Ils finirent par se retrouver à l'extérieur, dans un petit jardin clos, à l'arrière de l'hôpital. L'air frais caressa leur visage, et pendant un instant, ils purent respirer sans que le poids habituel n'écrase leur poitrine. Le jardin était simple, mais apaisant. Une allée de gravier serpentait entre des buissons et des arbres à la ramure encore dense, malgré l'automne qui approchait. Quelques patients étaient là, certains assis sur des bancs, d'autres marchant lentement, absorbés dans leurs pensées. Cley remarqua un coin du jardin où une fontaine abandonnée gargouillait encore faiblement, presque comme si elle chuchotait quelque secret oublié.

Ils s'assirent sur un banc près de la fontaine, contemplant l'eau qui se déversait lentement, créant un écho hypnotique. Le silence autour d'eux était ponctué par le gazouillement des oiseaux et le bruissement des feuilles sous la brise. Ce calme, bien qu'agréable, laissait la place à quelque chose d'autre : un malaise latent. Cley savait que rester immobile n'effacerait pas la douleur qui grondait en eux.

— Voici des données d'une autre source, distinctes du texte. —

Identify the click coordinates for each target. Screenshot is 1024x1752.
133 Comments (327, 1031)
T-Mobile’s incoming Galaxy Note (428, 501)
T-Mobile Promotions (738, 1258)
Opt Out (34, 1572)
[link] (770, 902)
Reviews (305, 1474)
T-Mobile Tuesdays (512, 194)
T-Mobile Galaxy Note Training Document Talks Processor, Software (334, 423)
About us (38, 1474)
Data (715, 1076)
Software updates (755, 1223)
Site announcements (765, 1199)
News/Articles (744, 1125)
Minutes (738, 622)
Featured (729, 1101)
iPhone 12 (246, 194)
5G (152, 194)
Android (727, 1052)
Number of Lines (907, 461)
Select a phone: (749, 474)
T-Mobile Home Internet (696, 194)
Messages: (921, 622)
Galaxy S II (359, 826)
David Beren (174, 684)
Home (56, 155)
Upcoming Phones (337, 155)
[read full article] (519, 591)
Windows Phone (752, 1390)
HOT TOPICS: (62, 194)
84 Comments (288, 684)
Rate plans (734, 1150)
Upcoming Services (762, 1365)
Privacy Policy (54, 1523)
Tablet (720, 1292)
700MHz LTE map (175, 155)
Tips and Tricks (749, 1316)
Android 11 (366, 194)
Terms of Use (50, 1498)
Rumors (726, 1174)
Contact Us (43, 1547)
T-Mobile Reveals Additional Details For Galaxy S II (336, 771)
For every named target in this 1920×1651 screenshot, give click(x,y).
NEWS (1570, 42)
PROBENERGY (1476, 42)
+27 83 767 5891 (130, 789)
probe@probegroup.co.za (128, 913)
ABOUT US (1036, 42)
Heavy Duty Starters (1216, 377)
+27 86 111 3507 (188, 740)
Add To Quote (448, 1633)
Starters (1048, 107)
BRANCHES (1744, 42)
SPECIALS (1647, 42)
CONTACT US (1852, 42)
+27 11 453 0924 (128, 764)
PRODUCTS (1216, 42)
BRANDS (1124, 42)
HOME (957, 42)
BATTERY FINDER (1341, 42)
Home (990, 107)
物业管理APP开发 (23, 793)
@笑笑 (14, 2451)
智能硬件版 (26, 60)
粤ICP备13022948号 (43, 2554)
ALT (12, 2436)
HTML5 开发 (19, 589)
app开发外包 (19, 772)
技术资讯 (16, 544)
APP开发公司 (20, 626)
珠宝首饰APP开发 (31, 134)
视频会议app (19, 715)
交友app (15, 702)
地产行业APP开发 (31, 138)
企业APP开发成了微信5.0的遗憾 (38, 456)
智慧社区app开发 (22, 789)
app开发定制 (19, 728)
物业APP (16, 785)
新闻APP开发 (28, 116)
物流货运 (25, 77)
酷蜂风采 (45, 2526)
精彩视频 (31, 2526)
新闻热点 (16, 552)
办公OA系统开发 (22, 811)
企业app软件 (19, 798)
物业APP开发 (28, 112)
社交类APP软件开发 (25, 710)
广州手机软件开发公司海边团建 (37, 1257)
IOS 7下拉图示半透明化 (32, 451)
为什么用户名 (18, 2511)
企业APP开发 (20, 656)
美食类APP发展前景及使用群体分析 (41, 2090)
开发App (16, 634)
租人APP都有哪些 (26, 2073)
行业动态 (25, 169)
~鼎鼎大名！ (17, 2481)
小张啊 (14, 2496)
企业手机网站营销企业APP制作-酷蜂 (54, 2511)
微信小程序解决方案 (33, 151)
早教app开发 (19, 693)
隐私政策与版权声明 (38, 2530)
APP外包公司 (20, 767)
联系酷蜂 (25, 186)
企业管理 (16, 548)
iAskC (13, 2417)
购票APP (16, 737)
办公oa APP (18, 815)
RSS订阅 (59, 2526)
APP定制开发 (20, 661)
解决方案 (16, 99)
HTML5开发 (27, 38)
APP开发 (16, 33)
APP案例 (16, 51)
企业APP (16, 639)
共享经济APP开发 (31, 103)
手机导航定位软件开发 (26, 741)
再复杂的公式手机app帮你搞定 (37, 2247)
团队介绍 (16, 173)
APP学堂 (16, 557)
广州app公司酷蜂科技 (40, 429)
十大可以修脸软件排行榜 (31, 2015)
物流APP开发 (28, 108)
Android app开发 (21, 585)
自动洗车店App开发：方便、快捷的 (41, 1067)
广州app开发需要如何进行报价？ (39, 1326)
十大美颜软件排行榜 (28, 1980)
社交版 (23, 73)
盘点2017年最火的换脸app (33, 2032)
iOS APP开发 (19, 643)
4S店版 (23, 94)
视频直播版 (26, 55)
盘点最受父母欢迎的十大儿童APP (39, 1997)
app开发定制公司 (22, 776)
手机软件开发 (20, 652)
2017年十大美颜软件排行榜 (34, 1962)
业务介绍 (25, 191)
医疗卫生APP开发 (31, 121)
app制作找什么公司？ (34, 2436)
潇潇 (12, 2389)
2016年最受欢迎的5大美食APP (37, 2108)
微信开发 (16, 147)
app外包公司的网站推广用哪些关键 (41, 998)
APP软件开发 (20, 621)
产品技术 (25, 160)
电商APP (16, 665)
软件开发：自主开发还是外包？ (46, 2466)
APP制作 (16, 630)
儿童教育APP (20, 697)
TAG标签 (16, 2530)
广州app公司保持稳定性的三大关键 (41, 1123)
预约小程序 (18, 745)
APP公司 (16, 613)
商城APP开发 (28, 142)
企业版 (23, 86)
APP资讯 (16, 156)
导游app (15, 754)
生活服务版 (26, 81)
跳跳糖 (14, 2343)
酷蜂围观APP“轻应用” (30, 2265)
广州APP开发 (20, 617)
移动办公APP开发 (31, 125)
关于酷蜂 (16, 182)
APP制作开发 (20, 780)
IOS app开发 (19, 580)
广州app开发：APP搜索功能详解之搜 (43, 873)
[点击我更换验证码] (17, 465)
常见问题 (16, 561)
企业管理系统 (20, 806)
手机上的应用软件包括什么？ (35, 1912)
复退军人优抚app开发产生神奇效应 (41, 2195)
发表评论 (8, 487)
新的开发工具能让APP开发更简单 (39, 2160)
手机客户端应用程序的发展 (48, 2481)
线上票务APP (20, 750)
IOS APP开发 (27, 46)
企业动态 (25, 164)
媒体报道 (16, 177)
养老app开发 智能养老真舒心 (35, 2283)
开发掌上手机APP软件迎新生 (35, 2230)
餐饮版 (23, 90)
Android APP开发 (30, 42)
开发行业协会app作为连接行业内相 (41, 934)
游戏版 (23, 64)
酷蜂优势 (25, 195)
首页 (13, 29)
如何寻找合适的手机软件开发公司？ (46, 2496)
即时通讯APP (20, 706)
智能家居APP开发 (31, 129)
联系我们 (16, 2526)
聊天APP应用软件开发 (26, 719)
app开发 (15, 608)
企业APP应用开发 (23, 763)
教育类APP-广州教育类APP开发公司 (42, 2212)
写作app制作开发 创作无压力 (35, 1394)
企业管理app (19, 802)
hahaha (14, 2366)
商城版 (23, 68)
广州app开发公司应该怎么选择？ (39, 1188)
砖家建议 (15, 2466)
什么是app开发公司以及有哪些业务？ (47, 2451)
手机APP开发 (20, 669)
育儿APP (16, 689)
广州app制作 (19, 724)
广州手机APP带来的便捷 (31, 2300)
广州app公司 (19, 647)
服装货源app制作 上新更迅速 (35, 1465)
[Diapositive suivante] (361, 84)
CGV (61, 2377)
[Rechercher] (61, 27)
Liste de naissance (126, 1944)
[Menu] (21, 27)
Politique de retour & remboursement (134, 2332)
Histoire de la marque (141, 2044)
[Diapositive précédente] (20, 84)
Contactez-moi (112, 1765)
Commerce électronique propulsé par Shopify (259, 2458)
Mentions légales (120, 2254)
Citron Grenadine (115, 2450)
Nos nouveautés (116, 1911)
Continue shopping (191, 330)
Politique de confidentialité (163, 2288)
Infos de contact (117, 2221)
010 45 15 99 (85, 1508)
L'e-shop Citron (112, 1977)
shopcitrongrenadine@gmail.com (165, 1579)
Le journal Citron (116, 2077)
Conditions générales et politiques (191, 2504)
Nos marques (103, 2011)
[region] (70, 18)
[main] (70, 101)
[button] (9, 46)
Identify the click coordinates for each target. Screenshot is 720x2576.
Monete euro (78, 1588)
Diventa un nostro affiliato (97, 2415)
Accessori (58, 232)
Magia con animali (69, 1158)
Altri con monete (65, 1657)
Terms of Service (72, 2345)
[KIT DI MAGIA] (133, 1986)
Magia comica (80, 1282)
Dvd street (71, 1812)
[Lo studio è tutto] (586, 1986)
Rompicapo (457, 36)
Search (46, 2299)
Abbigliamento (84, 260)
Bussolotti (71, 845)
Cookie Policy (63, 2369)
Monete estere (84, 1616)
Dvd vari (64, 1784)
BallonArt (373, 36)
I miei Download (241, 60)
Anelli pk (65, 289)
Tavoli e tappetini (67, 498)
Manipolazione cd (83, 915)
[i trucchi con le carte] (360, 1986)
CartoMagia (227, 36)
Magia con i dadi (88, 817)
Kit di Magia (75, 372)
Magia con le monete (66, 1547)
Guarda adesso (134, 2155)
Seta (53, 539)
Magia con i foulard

Un bruit de pas les tira de leurs pensées. Une silhouette fine approchait. C'était Samira, la jeune femme du groupe de parole, celle qui avait parlé de sa propre dérive intérieure. Elle semblait aussi perdue qu'eux, ses cheveux blonds décolorés tombant en mèches désordonnées autour de son visage.

"Salut," dit-elle timidement en s'asseyant à côté de Cley, sans attendre de réponse.

"Salut," répondit Cley, un peu surpris, mais reconnaissant pour la compagnie.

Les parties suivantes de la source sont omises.